Литмир - Электронная Библиотека
Содержание  
A
A

Однако на этом мои огородные злоключения не прекратились. Пшеница была скошена. Как-то ночью я просыпаюсь от сапа и щелканья. Выхожу из шалаша и вижу, что казахи выпустили своих шустрых коров, и они забрались в нашу кукурузу. А щелкали, вернее, цокали, половинки коровьих копыт, ударяясь друг о друга, когда нога отрывалась от земли. Выгнать ночью наслаждающееся молочными початками и листьями кукурузы стадо резво бегающих коров было невозможно. И все же под утро мне удалось загнать коров за жерди, которые ограждали стога сена, и заложил вход. Коровы принялись за сено. Утром прискакал представитель колхоза, стал меня ругать и угрожать расправой. Пришлось идти с ним к председателю и просить, чтобы они не выпускали стадо, пока мы не уберем урожай с огородов и, как всегда, в конце концов, пришлось откупаться водкой.

Так или иначе, мы собрали хороший урожай картошки и кукурузы, насушили дынь, продали часть арбузов. Дальнейшая перспектива нас уже не страшила. Отношения с женой у меня не улучшались, и здесь нас подстерегало страшное несчастье.

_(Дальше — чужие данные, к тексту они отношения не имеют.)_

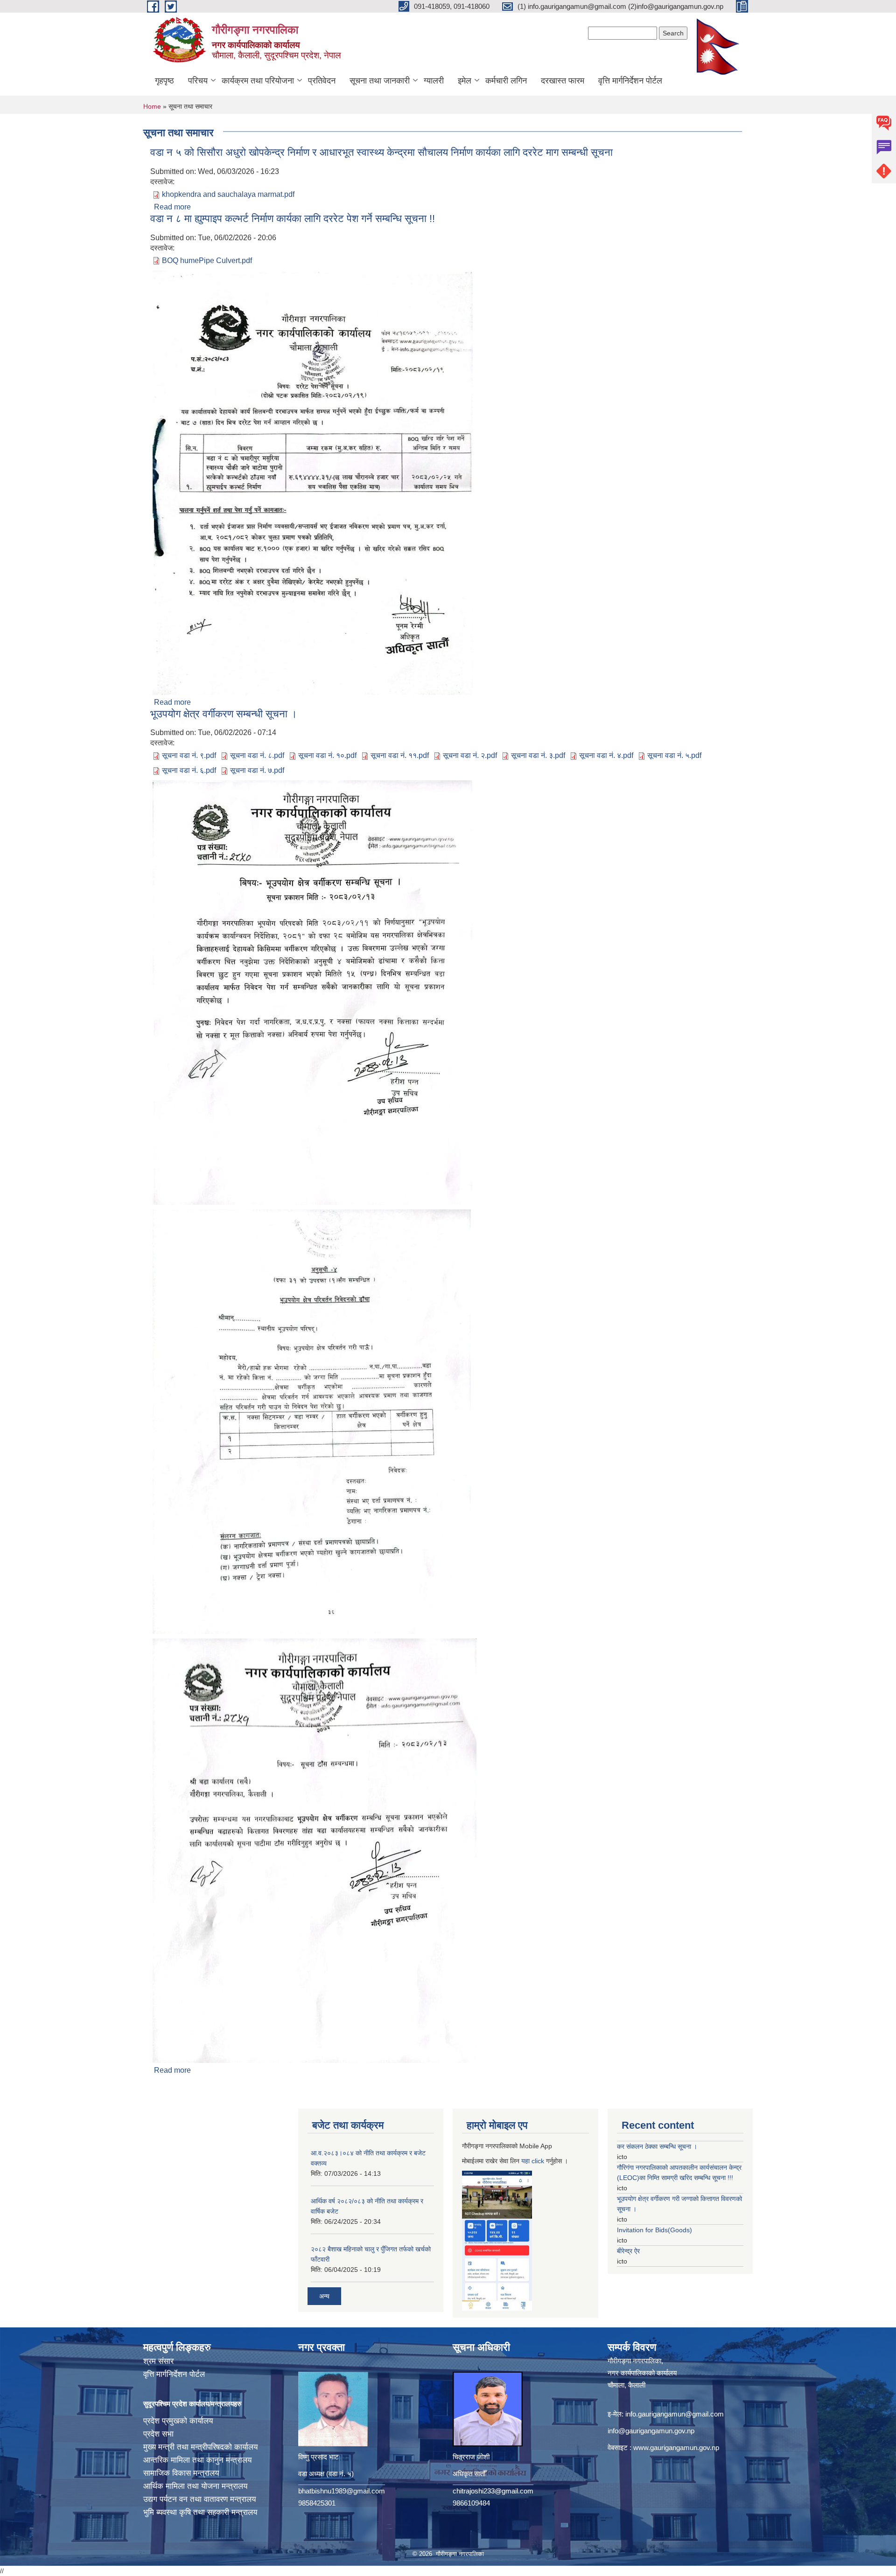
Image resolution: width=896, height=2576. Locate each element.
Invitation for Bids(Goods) (654, 2230)
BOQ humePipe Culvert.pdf (207, 260)
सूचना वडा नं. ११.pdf (400, 755)
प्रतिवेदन (322, 80)
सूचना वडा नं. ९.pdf (189, 755)
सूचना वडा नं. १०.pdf (327, 755)
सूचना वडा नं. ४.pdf (606, 755)
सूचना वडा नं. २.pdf (470, 755)
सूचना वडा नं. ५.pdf (674, 755)
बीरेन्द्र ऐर (628, 2251)
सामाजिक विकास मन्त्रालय (181, 2473)
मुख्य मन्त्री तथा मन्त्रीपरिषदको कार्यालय (200, 2447)
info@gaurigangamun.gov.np (651, 2431)
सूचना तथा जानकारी (380, 80)
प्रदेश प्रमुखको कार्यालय (178, 2420)
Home (152, 106)
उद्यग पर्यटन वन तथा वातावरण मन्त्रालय (199, 2499)
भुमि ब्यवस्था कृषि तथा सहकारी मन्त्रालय (200, 2512)
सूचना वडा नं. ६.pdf (189, 770)
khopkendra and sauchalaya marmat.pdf (228, 194)
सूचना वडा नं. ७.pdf (257, 770)
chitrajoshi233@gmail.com (493, 2491)
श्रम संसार (158, 2361)
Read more (172, 207)
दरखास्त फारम (562, 80)
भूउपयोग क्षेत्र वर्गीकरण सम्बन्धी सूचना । (223, 714)
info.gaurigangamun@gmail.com (674, 2414)
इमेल (464, 80)
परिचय (198, 80)
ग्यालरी (434, 80)
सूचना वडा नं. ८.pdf (257, 755)
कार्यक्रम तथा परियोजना (258, 80)
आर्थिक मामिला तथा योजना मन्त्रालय (195, 2486)
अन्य (324, 2296)
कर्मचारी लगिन (506, 80)
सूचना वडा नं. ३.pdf (538, 755)
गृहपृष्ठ (164, 80)
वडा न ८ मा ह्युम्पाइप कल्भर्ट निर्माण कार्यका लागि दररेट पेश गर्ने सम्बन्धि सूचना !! (292, 218)
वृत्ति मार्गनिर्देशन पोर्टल (630, 80)
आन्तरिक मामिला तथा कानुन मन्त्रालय (197, 2460)
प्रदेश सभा (158, 2434)
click (538, 2161)
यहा (526, 2161)
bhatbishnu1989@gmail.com (341, 2491)
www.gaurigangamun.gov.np (676, 2447)
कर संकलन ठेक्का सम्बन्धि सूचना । (657, 2146)
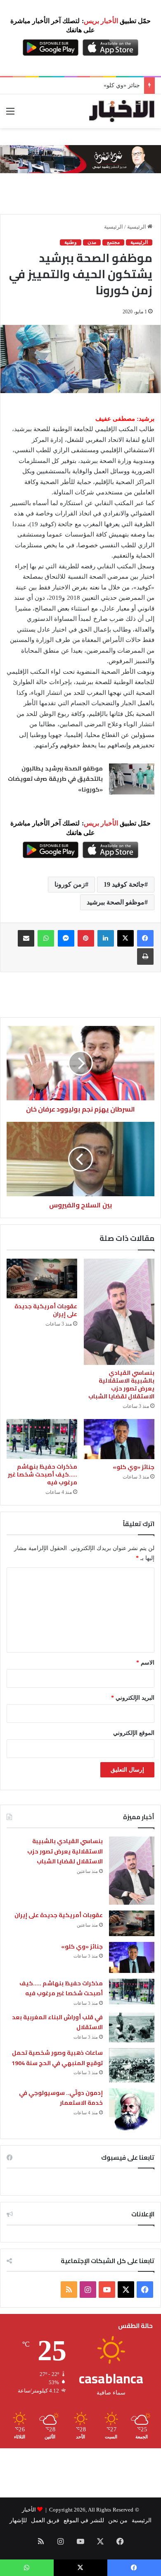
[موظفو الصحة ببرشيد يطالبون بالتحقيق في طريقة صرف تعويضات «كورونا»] (131, 778)
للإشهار (18, 2520)
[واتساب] (46, 938)
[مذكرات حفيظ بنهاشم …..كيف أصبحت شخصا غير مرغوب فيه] (42, 1439)
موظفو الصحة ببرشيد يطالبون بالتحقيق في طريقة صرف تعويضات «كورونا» (55, 779)
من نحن (118, 2520)
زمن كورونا (69, 884)
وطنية (70, 242)
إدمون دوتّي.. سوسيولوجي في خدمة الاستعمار (61, 2098)
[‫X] (125, 938)
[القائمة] (10, 114)
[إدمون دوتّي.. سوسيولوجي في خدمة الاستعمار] (131, 2109)
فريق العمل (45, 2520)
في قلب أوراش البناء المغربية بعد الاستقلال (57, 2022)
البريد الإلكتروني (132, 1698)
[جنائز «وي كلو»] (119, 1439)
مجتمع (113, 242)
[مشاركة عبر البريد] (26, 938)
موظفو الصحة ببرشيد (115, 902)
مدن (92, 242)
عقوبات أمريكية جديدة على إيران (45, 1310)
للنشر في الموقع (84, 2520)
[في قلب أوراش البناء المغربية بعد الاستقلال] (131, 2027)
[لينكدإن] (105, 938)
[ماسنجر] (66, 938)
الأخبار (29, 2510)
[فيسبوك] (145, 938)
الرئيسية (137, 227)
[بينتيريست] (86, 938)
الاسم (145, 1663)
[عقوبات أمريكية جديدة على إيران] (42, 1278)
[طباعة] (145, 956)
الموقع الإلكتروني (133, 1733)
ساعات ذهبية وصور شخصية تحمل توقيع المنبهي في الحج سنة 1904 (57, 2057)
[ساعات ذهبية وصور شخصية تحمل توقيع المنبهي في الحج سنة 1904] (131, 2065)
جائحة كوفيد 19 (124, 884)
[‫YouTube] (107, 2289)
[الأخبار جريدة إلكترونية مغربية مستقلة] (122, 111)
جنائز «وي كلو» (122, 85)
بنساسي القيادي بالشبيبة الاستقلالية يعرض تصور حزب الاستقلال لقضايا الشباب (121, 1384)
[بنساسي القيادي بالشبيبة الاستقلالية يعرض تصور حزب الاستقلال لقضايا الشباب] (119, 1312)
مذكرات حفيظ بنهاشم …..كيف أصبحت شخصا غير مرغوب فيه (42, 1474)
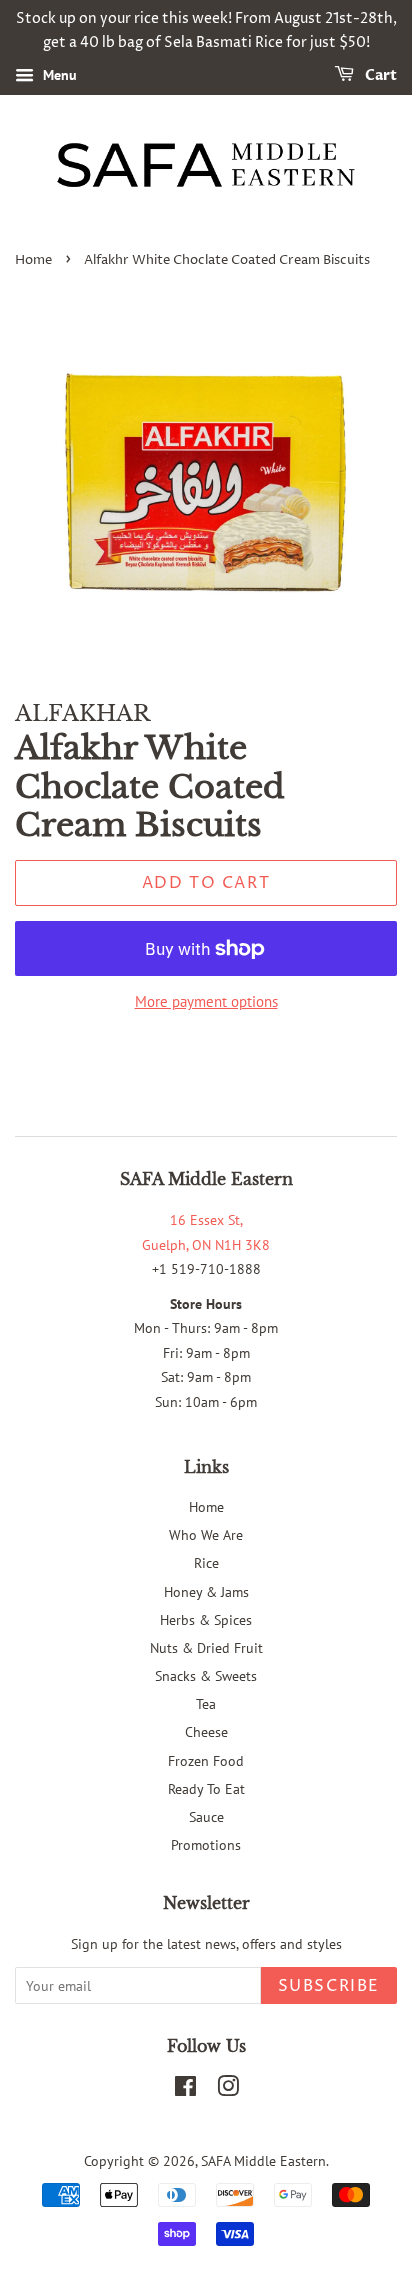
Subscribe (329, 1986)
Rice (206, 1562)
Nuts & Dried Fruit (206, 1647)
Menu (58, 75)
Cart (379, 75)
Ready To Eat (206, 1788)
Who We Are (206, 1534)
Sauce (206, 1816)
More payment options (206, 1001)
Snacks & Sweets (206, 1675)
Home (33, 260)
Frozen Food (206, 1760)
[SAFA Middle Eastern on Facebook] (185, 2089)
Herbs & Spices (206, 1619)
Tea (206, 1703)
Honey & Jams (206, 1591)
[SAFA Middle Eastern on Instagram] (228, 2089)
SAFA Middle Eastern (263, 2160)
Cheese (206, 1731)
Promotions (206, 1844)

В августе Саша прочла в газете, что в Алма-Ате проводятся легкоатлетические соревнования. Она решила, что судьба ее может измениться к лучшему, если ей удастся попасть в сборную команду республики. Недолго думая, она поехала в Алма-Ату, бросив кормить сына грудным молоком. Мишеньке шел четвертый месяц второго года. В Алма-Ате Саше ничего не удалось достичь, а сын за это время заболел токсической диспепсией. Она успела приехать, но спасти ребенка не удалось.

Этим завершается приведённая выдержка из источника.